Apprenticeships can allow you to make lasting connections with professionals in the field of your choosing, and these connections can help you find positions for which you may be better suited and opportunities for advancement. Field connections can also help you develop noteworthy references on your resume, which will aid your professional career in the future.

How are apprenticeships different from internships?

Although both apprenticeships and internships are hands-on learning opportunities for workers, they are very different. Internships are intended for students or recent graduates who are seeking employment to explore job opportunists, whereas an apprenticeship involves more commitment than traditional job searching. Because of this, apprentices are generally older than interns and may already have job experience.

A big difference between apprenticeships and internships is their availability. There are easily more internships than apprenticeships, and this can be attributed to the types of jobs apprentices perform. Most apprenticeships are offered in a skilled fields such as engineering or telecommunications, while internships are usually available in most every field. Apprenticeships are also longer than internships, frequently lasting years rather than a few months, as an apprentice is expected to perfect the skills he or she learn while interns only get a taste of what it is like to work in the field.

Another difference is the expense of each programs. Internships are usually unpaid, but you are almost always paid standard wages in apprenticeship programs. Although some internships award stipends or nominal wages, apprenticeships usually pay you enough to comfortably pay your own rent.

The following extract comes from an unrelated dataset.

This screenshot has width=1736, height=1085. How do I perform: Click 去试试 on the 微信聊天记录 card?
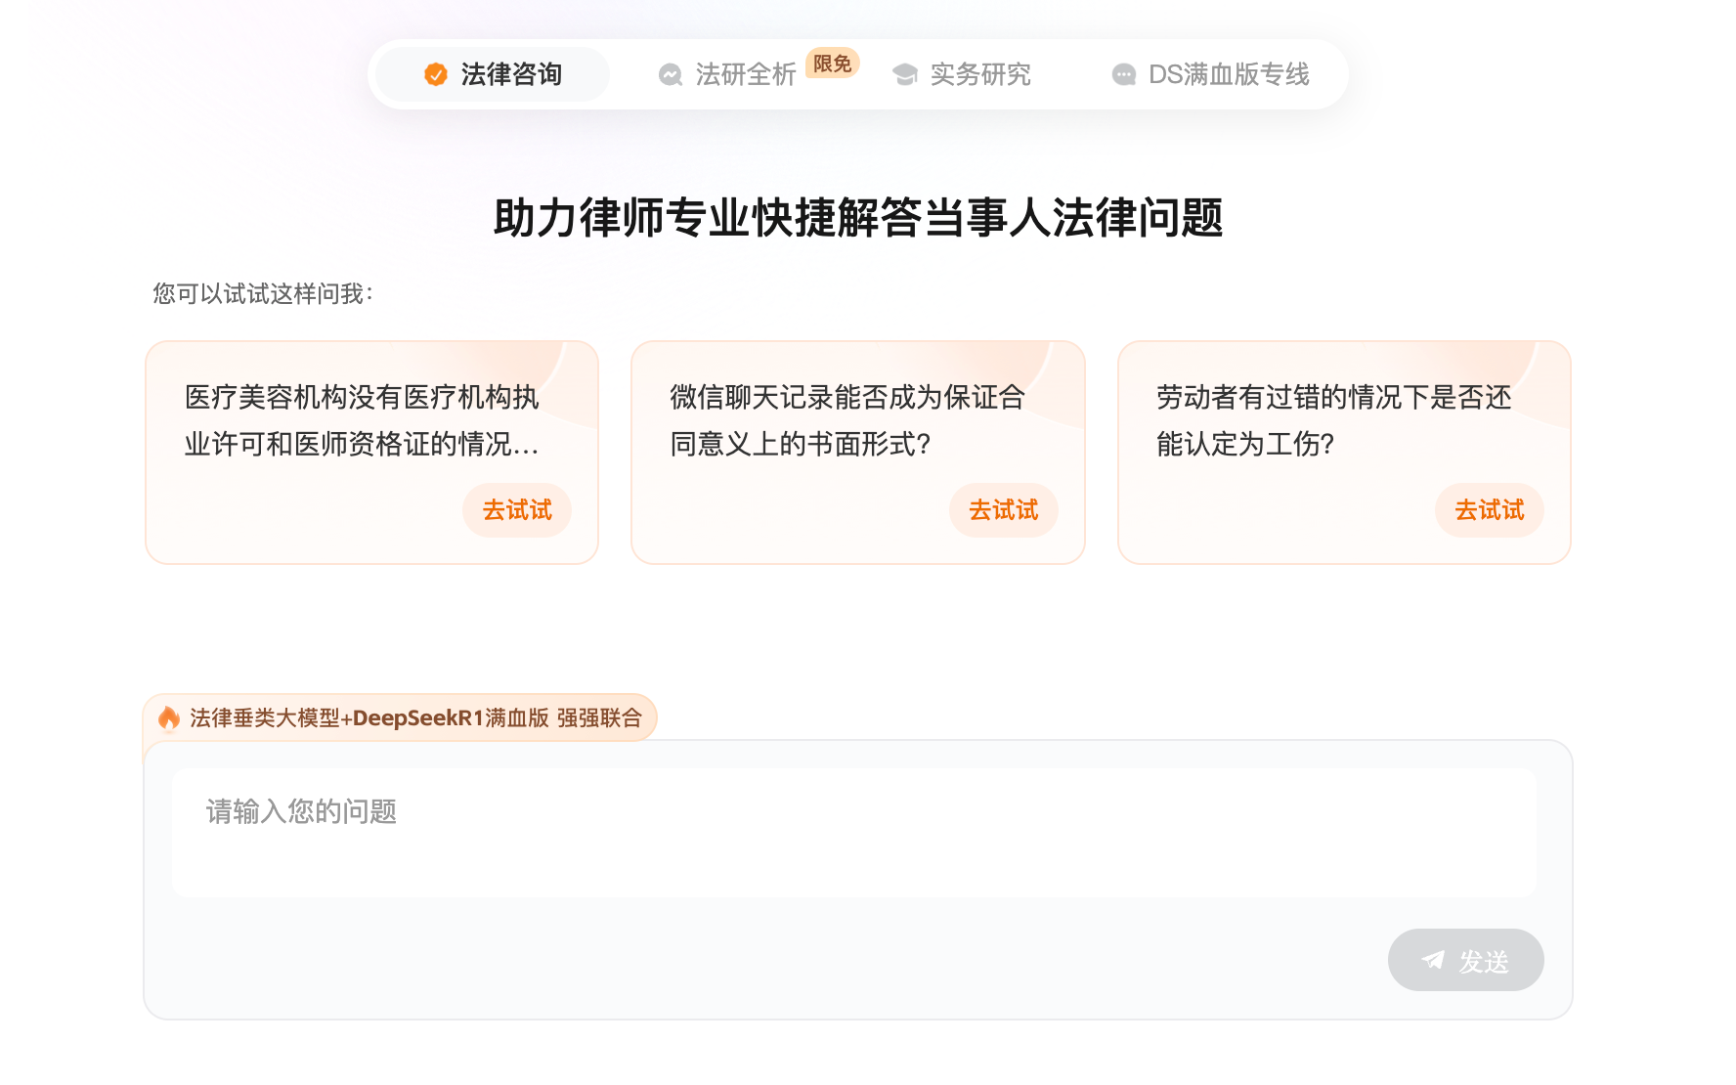click(x=1004, y=510)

Finally, internships do not guarantee in-depth knowledge or mastery of skills in a certain field, while apprenticeships give you real-world training and experience mixed with academic instruction. Consequently, apprentices are considered regular employees and receive tasks directly related to their fields, while interns rarely get the chance to do any hands-on work. Additionally, unlike apprenticeships, internships do not grant you employment after your internship is over.